The plaintiffs did not make a demand on the Board to pursue the alleged claims.  The Court found that because the plaintiffs did not challenge any particular business decision of the Board, the Rales test for determining whether pre-suit demand was excused, rather than the Aronson test, applied to the board oversight claim.  Under Rales, the Court considered whether a majority of the Board could have properly exercised its independent and disinterested business judgment in responding to a demand.

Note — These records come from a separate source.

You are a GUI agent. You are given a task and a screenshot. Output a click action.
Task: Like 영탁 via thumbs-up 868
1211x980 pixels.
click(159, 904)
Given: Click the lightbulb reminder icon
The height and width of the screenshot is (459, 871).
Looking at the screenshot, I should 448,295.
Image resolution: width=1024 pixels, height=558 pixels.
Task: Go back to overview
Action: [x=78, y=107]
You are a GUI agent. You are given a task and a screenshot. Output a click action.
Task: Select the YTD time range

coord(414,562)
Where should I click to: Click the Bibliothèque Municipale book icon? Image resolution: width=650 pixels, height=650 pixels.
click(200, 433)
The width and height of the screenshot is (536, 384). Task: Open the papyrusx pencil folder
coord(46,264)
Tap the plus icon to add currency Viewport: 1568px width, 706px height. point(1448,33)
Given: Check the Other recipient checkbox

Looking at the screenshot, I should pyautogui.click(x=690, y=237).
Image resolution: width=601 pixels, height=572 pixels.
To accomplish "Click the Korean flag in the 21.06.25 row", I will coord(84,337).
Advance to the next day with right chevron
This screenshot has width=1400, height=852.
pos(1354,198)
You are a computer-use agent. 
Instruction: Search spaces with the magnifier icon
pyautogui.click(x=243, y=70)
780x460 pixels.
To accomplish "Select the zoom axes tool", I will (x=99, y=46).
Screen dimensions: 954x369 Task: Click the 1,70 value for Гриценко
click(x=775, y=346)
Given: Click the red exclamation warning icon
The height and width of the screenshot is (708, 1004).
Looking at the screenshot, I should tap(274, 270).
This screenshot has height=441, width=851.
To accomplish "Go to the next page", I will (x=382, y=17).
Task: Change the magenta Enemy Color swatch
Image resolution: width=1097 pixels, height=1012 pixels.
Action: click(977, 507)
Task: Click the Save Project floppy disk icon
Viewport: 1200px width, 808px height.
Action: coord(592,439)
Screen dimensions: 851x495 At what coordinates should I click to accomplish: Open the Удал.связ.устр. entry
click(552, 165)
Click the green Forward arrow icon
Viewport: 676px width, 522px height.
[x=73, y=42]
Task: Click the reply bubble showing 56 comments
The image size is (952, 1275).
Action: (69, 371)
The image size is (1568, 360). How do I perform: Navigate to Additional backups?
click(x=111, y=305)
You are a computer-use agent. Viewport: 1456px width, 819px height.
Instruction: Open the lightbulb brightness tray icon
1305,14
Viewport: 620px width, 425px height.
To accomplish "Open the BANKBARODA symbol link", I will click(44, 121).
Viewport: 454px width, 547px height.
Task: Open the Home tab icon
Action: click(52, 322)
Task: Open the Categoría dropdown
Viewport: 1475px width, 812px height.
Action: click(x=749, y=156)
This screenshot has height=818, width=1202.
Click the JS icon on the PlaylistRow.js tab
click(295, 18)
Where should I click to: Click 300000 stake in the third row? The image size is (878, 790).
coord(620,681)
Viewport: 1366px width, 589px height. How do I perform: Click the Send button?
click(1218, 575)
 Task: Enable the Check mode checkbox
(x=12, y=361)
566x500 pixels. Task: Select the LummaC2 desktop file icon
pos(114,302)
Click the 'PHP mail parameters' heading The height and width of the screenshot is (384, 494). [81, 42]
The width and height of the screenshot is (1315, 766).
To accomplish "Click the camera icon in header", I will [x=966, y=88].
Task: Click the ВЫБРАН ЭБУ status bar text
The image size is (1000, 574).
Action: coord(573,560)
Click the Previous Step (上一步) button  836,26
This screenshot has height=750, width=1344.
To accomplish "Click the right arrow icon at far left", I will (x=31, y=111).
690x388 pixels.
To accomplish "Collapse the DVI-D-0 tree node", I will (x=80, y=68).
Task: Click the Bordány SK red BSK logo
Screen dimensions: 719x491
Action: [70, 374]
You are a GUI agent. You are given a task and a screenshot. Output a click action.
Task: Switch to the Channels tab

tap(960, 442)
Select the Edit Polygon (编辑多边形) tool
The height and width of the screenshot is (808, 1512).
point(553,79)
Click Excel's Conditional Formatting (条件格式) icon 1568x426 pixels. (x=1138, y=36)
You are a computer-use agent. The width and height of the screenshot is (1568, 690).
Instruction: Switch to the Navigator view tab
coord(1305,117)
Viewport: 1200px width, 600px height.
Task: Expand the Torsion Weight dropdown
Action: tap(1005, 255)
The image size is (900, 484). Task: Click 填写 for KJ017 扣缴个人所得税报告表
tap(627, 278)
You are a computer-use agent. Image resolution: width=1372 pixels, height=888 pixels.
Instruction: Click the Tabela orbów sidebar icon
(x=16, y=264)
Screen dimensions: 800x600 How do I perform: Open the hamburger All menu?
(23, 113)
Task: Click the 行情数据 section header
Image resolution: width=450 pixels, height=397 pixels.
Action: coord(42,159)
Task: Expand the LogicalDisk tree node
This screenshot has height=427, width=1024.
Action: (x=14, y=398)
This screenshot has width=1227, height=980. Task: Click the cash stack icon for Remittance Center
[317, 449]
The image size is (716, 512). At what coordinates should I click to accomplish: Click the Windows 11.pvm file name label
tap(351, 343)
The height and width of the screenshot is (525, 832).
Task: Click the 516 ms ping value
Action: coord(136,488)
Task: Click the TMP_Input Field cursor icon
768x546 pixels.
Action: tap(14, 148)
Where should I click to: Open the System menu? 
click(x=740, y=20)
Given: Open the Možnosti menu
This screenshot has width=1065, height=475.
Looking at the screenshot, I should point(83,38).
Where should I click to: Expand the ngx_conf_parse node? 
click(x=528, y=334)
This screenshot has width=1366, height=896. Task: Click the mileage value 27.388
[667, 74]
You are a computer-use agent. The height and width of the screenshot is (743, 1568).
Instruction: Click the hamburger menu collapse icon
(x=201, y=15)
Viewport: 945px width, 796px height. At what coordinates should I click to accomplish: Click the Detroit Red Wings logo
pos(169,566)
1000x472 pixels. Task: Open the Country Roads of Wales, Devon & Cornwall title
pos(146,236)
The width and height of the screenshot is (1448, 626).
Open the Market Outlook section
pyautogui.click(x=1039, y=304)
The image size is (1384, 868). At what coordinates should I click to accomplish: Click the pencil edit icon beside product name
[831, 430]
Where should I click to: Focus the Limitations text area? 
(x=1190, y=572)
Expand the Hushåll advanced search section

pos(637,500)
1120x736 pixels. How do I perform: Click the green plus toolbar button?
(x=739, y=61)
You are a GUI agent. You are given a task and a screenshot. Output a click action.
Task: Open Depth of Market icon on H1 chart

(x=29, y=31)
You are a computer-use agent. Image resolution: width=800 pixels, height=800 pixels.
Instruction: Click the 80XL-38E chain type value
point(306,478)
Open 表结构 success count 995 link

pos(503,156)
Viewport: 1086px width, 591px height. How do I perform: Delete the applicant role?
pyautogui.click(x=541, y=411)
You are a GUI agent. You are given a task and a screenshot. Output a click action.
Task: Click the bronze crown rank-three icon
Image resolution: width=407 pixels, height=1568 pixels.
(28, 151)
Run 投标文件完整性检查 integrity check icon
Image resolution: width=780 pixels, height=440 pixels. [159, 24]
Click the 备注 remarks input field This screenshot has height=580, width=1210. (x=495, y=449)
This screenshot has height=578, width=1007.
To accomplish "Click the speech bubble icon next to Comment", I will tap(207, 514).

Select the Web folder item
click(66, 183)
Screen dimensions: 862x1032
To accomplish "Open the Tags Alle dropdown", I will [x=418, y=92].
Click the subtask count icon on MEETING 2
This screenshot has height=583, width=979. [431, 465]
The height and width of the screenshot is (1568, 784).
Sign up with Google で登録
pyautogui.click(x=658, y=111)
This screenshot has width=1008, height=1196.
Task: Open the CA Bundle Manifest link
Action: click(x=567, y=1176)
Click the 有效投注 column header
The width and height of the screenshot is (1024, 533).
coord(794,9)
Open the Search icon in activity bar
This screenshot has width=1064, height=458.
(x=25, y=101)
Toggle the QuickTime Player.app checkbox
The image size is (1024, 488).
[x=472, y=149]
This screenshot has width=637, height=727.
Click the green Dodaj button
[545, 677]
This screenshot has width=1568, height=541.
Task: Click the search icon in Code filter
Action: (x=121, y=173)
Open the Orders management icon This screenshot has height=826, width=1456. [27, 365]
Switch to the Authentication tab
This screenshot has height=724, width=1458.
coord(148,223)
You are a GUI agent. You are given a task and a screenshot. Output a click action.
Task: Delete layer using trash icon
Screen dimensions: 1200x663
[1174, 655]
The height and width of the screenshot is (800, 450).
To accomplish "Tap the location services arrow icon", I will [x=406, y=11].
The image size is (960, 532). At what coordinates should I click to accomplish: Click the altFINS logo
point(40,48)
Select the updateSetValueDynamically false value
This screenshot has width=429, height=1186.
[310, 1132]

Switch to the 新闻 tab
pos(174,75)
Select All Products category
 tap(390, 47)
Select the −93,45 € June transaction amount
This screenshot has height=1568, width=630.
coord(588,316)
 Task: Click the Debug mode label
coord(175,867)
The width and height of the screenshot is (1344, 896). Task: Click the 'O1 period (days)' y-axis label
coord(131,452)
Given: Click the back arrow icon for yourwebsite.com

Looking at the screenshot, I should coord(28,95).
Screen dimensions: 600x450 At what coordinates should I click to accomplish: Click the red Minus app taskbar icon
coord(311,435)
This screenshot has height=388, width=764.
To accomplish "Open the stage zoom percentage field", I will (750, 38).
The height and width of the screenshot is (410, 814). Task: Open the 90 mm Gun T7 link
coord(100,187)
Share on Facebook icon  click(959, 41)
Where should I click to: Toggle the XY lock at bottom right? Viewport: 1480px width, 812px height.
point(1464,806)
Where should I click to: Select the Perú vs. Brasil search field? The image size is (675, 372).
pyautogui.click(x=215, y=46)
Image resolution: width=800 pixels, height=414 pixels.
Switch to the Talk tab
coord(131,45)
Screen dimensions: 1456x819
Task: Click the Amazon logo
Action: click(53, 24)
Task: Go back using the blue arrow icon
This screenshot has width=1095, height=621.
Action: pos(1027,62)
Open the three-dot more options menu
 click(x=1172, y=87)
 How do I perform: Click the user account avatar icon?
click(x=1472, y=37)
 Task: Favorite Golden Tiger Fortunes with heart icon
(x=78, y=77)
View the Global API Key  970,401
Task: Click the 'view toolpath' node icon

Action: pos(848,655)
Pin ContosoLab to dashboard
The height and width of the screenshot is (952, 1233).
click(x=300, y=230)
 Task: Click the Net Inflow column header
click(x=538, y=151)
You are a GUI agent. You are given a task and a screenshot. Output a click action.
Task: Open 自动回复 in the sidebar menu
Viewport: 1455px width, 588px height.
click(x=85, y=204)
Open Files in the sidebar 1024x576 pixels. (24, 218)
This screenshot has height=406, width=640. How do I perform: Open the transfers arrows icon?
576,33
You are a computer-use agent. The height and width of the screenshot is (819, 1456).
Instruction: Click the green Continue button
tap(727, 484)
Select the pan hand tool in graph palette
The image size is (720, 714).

Although the plaintiffs alleged that two of the members of the Board engaged in insider trading, the Court found that the allegation was insufficient to show that a majority of the Board was interested or not independent.  The plaintiffs also alleged that the entire Board was beholden to the chair of the Board, who allegedly had majority control of the company.  The Court found that majority control alone does not demonstrate demand futility without allegations that the Board acted at the control of the majority stockholder.

The Court noted that demand might also be excused when half of the members of a board of directors face a “substantial threat of personal liability” as to the alleged claims, thus compromising the board’s ability to act impartially on a demand.  Considering the likelihood of personal liability, the Court relied on precedent specifically with respect to cases involving a board’s oversight of accounting practices.  The Court noted that demand might be excused if at least half of the directors had knowledge of “red flags,” if the board did not have a functioning audit committee, or if the members of the board had direct and personal involvement in the preparation of the challenged financial statements.  The Court found that the plaintiffs’ conclusory allegations that the Board had confidential information and caused the issuance of misleading statements did not support demand excusal.  The Court also noted the lack of particularized allegations of a conscious disregard of Audit Committee meetings or responsibilities or of any direct or personal involvement by the members of the Board in China Automotive’s preparation of financial statements.  The Court disagreed with the plaintiffs’ assertion that the chair or other members of the Audit Committee should be held to a heightened standard of constructive knowledge about the financial statements.  In light of these findings, the Court held that the plaintiffs did not allege particularized facts showing bad faith or a “sustained or systematic failure of the [B]oard to exercise oversight,” as is required for a meritorious Caremark claim. 

The plaintiffs also alleged that the two members of the Board who were not on the Audit Committee breached their fiduciary duties by selling stock of the company at artificially inflated prices while in possession of material, non-public information.  Since the plaintiffs did not sufficiently allege that the Audit Committee Members were interested, that they lacked independence, or that they faced a substantial threat of personal liability under the insider trading allegations, the majority of the Board survived scrutiny under a demand futility analysis. 

Finally, the plaintiffs alleged that the members of the Board were unjustly enriched by receiving compensation while breaching their fiduciary duties.  Because the unjust enrichment claims were premised on the purported misleading statements, which did not support a breach of fiduciary claim, and upon the purported insider trading, which did not implicate a majority of the Board, the plaintiffs failed to plead particularized facts sufficient to show demand futility.

Having found that the plaintiffs failed adequately to plead demand excusal, the Court declined to address the defendants’ motion to dismiss for failure to state a claim under Court of Chancery Rule 12(b)(6).